更新日:Tuesday, 07-Mar-2023 02:35:02 JST

 

信念バイアスとは

信念バイアスとは、結果がよければそれまでの過程も正しかったと考え、反対に結果が悪ければ過程に問題があったのではと考える心理です。

たとえば取引先に対するプレゼンテーションを行い、プレゼンテーション自体はすばらしい出来であったとします。

しかし、結果としてクライアントに採用されなかったときは、「〇〇が悪かったのでは」と言った非難を受けてしまうのが信念バイアスです。

悪い点があればプレゼーテンション前に指摘すればいいのですが、結果が出るまでは否定的な意見がなくても結果次第で評価が変わってしまうのです。

信念バイアスの例

信念バイアスの例として次の三段論法があります。

  • 前提1:依存性を持つ商品に、値段が安いものはない。
  • 前提2:たばこの中には、値段が安いものもある。
  • 結論:依存性を持つ商品が、たばこでないこともある。

上記の結論は、たばこ以外に依存性のあるものを誰でも思いつくことができるので、もっともらしく感じて正しいと思ってしまいます。

しかし前提をよく見ると結論とはまったく関連性がない前提となっているので、三段論法にさえなっていません。

典型的な三段論法は以下のようになります。

  • AはBに等しい
  • BはCに等しい
  • 従って、AとCも等しい

つまり、正しい前提があって導き出されるのが正しい結論なのですが、たばこの例では前提では価格にしか言及していないのに、結論では依存性を持つ商品の種類に関して言及しています。

明らかに前提と結論がおかしいのにもかかわらず、結論が正しいと思宇ことができれば前提も正しいと思ってしまいます。

信念バイアスの問題点

よく職場では仕事上の失敗があると「日頃の努力が足りなかった」と言われることがあります。

その言葉は本人がそう思って反省する場合には問題ありませんが、上司が部下を評価する言葉としては信念バイアスがかかっていると思って間違いありません。

仕事の失敗の原因は日頃の努力だけで片づけられることではありません。

取引相手の都合やタイミング、運なども関わっていて客観的に分析しなければ本当の問題点はわかりません。

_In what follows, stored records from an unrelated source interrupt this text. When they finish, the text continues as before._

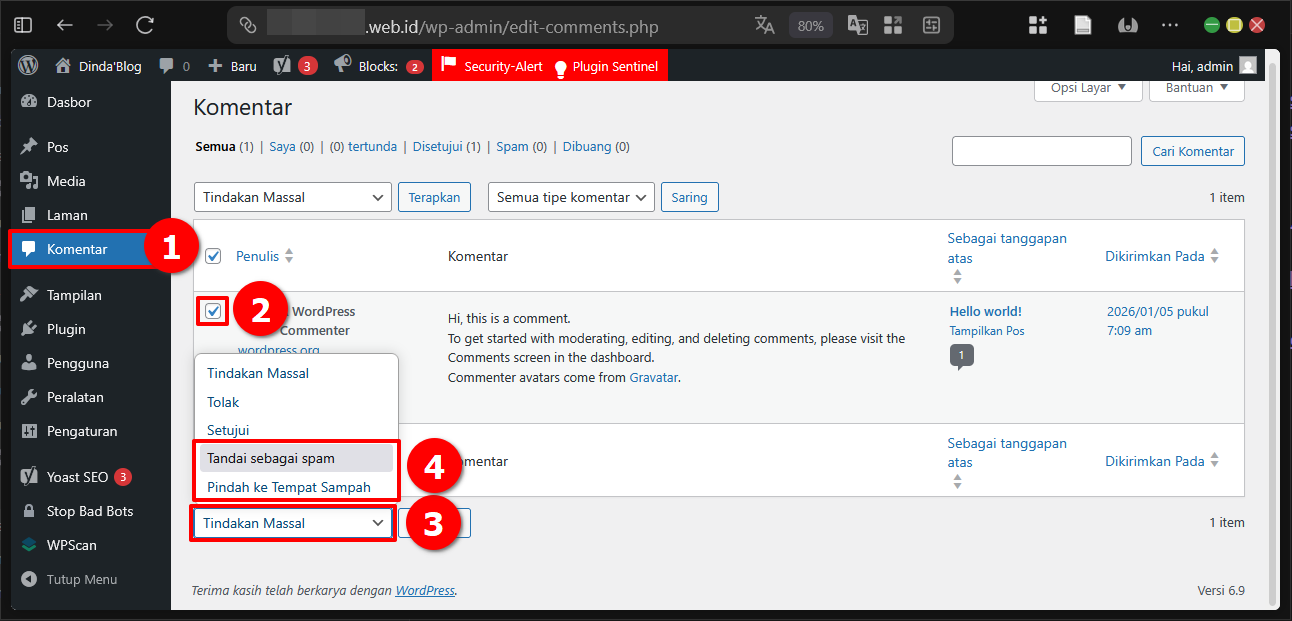Open the top Tindakan Massal dropdown

(x=292, y=197)
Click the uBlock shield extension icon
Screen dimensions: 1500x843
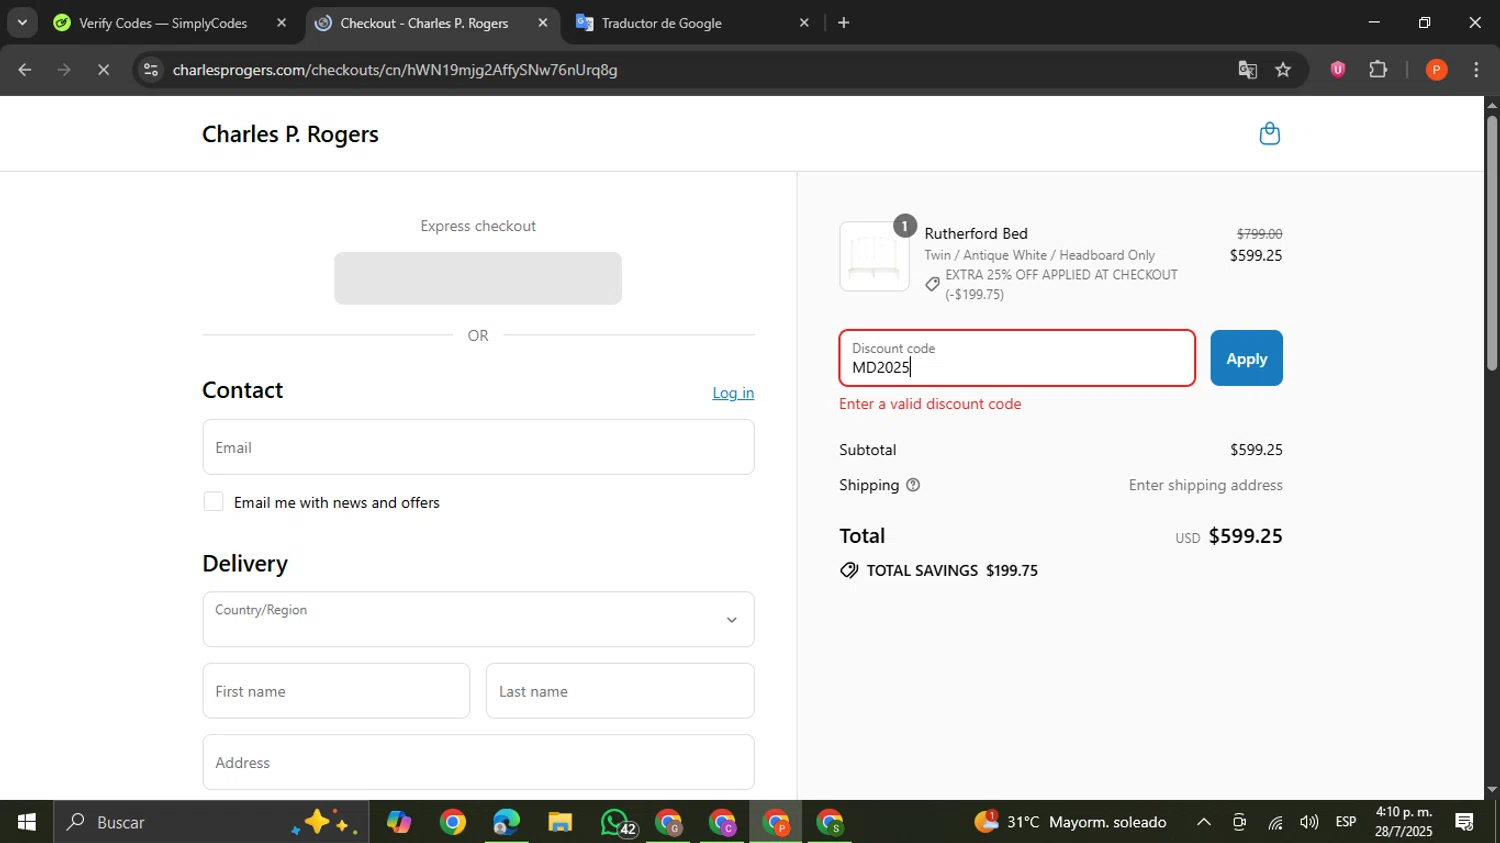(x=1338, y=70)
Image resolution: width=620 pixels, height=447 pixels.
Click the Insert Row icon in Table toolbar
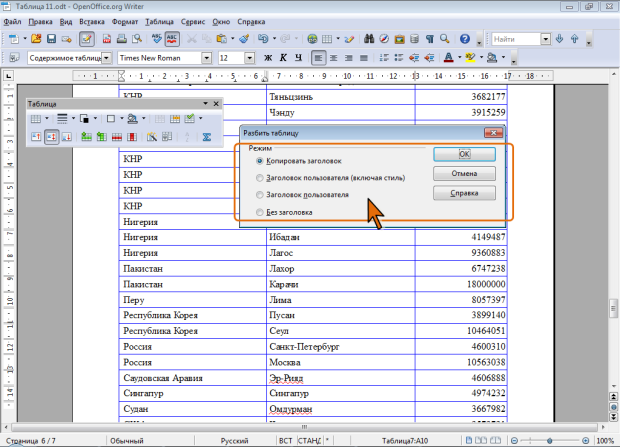(87, 137)
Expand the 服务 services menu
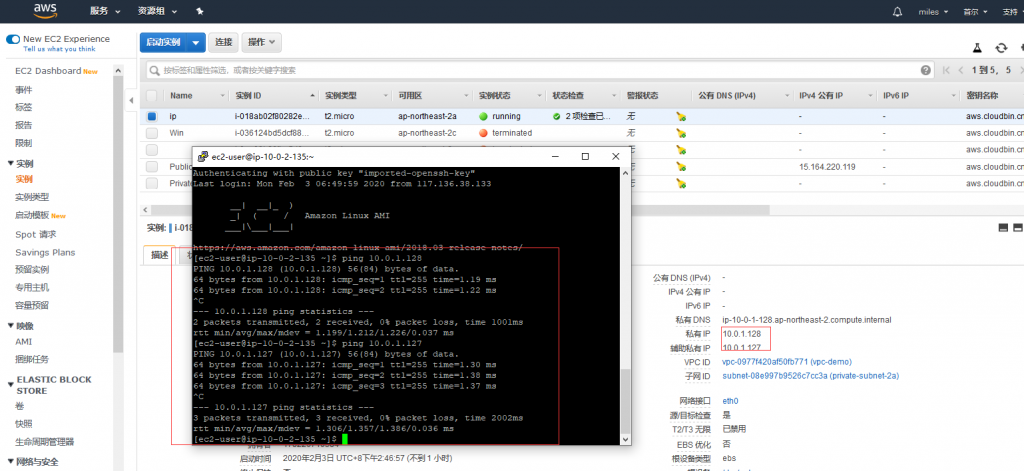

信念バイアスにかかっていると、失敗したという結果に引きずられて、それまでの過程も全否定してしまい客観的な評価はできなくなります。

その結果、将来有望な社員を間違った評価によってつぶしてしまう可能性もあります。

信念バイアスへの対処

信念バイアスへの対処は、結果だけで物事を判断しないことです。

特に人を評価する立場にある人にとっては、信念バイアスは客観的で正しい評価の妨げになります。

客観的に判断するためには正以降と失敗の2極化で評価するのではなく、結果が出る前の行動や考え方をしっかり聴取して判断・評価することが大切です。